● WORK REQUIRED
The reply to the records below should contain exactly the lines from the line with "Add Hamburger to" through the line with "The image size is (2556, 1214).", and nothing besides.

Segment Start: EXTRACTED INFORMATION

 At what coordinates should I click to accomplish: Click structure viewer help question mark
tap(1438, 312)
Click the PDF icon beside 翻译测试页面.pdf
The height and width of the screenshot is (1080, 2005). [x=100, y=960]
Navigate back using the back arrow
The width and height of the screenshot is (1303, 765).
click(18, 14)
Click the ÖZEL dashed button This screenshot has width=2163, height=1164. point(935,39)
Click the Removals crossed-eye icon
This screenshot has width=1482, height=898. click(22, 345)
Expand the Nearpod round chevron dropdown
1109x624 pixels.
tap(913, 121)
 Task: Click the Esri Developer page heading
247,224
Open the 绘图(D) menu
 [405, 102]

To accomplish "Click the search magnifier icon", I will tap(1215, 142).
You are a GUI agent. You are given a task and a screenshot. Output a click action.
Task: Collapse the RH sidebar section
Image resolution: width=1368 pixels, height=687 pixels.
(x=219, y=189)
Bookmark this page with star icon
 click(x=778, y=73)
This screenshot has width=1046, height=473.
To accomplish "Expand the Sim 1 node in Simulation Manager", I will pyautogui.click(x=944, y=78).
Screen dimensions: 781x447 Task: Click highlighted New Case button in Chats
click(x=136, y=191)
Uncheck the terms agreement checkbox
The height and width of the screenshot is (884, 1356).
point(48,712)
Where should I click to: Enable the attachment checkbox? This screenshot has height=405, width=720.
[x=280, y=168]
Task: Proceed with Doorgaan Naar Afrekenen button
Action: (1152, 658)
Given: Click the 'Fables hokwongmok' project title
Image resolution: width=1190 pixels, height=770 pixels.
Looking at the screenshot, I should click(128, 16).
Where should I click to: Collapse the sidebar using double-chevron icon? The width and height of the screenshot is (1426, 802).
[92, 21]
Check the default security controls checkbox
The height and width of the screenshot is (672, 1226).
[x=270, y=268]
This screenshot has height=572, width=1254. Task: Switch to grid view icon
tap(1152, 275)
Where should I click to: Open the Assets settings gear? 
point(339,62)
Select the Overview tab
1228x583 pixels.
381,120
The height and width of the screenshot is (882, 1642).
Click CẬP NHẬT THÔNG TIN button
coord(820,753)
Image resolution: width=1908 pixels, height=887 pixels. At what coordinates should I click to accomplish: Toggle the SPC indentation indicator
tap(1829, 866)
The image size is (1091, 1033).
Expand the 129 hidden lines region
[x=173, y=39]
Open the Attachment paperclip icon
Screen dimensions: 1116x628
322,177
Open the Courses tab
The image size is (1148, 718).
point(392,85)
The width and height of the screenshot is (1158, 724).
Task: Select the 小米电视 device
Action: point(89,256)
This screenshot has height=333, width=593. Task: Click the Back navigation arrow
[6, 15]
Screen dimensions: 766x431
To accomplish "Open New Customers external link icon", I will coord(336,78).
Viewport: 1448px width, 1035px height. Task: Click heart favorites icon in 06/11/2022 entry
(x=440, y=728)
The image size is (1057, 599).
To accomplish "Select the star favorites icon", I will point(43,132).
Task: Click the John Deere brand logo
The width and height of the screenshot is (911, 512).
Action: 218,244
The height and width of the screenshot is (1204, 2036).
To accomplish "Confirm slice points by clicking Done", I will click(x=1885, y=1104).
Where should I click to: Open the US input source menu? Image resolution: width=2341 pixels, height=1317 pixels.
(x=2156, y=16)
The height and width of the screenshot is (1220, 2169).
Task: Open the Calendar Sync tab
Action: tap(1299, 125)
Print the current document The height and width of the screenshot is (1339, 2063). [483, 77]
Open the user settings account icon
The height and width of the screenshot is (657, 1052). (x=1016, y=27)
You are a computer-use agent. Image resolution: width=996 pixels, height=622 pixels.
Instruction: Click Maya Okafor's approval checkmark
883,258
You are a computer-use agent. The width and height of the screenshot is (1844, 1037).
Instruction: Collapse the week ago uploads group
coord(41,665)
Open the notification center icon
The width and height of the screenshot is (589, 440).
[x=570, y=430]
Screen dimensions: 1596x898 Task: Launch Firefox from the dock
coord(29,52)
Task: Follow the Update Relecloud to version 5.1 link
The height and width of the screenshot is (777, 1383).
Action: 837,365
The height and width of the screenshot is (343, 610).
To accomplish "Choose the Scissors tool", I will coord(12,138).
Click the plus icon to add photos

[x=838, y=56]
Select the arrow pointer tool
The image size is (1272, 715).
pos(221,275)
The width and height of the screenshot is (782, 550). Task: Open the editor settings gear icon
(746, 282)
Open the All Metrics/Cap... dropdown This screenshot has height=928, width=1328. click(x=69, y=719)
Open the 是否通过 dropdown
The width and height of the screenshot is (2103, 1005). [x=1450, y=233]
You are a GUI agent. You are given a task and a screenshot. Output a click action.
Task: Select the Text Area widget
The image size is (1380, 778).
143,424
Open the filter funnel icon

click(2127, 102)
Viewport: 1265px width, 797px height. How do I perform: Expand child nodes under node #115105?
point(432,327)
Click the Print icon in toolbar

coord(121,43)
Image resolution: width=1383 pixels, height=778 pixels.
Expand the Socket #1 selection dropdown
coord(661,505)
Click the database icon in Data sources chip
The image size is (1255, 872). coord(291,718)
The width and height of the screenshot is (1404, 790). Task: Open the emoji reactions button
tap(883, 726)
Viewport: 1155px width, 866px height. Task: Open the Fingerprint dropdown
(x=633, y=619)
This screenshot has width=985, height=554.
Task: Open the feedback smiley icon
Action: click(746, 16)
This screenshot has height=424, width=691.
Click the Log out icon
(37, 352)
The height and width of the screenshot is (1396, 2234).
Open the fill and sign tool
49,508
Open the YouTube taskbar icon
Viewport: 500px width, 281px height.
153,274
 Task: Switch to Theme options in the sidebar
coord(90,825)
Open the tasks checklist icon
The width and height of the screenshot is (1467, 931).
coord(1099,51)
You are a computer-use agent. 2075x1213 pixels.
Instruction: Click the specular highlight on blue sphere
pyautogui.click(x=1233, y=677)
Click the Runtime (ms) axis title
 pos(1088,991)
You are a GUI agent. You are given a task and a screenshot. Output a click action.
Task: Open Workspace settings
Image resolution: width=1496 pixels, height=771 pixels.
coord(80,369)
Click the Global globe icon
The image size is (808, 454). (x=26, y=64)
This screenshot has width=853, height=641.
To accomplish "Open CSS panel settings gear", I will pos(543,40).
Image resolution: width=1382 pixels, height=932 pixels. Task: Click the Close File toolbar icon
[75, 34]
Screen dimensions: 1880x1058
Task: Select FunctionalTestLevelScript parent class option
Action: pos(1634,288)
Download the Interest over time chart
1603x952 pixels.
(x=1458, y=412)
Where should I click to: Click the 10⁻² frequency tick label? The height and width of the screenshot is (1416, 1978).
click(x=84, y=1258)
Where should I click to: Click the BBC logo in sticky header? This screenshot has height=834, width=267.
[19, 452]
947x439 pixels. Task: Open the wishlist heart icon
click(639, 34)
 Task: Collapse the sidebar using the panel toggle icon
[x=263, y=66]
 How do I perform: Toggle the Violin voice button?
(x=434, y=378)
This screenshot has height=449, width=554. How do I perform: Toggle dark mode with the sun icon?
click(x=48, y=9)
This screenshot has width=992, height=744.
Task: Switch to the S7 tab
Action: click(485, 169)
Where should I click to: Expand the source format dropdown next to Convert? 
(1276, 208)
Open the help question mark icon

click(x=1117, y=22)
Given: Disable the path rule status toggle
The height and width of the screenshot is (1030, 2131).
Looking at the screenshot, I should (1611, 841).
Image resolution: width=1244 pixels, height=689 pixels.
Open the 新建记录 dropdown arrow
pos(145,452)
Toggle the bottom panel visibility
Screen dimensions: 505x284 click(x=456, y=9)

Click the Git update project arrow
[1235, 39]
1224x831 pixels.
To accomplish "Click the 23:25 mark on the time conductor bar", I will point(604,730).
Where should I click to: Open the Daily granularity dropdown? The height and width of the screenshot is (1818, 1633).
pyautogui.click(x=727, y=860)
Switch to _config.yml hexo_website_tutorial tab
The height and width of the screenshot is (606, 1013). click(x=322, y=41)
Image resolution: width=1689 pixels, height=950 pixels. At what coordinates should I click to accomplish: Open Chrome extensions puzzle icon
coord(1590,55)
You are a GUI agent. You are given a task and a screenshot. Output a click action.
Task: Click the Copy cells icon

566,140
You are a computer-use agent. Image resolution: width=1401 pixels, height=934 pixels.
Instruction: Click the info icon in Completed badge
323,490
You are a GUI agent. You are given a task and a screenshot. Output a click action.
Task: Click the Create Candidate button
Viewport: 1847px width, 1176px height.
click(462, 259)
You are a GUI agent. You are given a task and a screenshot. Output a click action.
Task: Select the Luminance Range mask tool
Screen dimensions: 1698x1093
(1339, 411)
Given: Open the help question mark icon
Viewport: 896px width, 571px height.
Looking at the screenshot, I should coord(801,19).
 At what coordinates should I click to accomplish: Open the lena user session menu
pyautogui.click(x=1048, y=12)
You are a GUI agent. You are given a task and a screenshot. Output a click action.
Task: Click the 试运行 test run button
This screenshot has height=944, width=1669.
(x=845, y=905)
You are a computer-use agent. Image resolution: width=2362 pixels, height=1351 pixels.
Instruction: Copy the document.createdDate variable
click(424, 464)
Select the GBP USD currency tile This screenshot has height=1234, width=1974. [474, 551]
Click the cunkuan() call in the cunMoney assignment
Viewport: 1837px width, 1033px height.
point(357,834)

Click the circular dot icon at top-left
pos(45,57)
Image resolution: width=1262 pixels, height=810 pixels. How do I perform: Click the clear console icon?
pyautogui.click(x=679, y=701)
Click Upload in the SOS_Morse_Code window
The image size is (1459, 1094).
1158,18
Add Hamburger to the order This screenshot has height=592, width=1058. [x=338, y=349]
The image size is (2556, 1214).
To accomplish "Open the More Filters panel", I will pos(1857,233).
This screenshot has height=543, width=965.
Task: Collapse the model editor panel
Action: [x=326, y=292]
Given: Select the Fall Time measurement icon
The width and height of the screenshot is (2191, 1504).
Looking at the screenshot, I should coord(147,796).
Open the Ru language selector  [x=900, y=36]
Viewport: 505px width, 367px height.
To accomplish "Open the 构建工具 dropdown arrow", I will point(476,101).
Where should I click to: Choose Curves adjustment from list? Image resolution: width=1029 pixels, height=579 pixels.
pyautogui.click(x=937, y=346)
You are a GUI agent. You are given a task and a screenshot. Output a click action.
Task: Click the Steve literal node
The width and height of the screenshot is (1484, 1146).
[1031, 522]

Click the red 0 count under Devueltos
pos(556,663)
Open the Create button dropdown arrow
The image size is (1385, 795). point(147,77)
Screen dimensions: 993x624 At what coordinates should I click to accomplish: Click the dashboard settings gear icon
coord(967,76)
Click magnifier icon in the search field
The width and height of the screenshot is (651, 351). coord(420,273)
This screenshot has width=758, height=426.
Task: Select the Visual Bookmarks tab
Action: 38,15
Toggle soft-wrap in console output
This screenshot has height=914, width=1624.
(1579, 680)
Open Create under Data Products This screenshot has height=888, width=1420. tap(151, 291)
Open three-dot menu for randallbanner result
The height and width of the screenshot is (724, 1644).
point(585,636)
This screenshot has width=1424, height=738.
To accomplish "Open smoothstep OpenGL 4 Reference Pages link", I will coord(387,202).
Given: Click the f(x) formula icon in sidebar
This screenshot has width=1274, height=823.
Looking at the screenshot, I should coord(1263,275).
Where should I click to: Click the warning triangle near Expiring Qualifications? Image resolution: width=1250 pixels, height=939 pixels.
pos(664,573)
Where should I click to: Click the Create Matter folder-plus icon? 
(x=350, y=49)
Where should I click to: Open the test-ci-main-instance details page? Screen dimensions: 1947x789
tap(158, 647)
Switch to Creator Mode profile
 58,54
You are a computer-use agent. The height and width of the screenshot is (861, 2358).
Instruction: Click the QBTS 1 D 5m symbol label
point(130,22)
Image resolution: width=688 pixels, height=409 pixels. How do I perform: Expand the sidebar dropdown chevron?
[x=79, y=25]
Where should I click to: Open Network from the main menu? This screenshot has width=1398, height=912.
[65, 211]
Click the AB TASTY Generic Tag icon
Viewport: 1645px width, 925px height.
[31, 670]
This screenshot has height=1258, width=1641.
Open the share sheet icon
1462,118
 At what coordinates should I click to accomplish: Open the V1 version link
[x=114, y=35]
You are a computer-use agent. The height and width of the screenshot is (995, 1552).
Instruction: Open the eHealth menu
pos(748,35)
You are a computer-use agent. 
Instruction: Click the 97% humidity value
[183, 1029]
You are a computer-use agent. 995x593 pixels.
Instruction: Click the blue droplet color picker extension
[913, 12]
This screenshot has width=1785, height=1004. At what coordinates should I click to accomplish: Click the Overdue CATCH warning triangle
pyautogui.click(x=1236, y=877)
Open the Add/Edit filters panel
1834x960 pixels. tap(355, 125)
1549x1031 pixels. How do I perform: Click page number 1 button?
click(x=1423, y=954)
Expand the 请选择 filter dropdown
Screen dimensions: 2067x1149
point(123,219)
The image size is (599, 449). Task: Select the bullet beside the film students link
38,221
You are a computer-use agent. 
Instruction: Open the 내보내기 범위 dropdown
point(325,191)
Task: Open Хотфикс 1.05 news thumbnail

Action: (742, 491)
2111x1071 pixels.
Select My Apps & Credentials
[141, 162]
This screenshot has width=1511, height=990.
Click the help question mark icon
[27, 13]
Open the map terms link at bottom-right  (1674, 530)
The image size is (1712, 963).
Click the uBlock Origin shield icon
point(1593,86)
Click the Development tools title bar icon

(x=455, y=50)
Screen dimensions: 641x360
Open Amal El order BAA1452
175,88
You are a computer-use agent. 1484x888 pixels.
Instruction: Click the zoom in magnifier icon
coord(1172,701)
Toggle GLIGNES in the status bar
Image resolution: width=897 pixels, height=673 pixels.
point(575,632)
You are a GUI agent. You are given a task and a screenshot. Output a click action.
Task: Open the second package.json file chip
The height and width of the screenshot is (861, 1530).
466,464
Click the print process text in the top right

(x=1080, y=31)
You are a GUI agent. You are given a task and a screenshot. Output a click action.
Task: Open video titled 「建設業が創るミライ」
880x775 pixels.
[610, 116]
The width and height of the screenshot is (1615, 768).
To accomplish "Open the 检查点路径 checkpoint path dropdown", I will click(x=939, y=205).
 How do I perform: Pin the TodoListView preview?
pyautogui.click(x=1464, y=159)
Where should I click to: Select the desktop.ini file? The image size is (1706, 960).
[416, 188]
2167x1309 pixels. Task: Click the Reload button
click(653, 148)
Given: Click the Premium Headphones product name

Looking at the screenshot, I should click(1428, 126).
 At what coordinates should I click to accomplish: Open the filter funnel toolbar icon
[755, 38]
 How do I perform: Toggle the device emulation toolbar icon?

Segment End: EXTRACTED INFORMATION

● ANSWER SECTION
Add Hamburger to the order This screenshot has height=592, width=1058. [x=338, y=349]
The image size is (2556, 1214).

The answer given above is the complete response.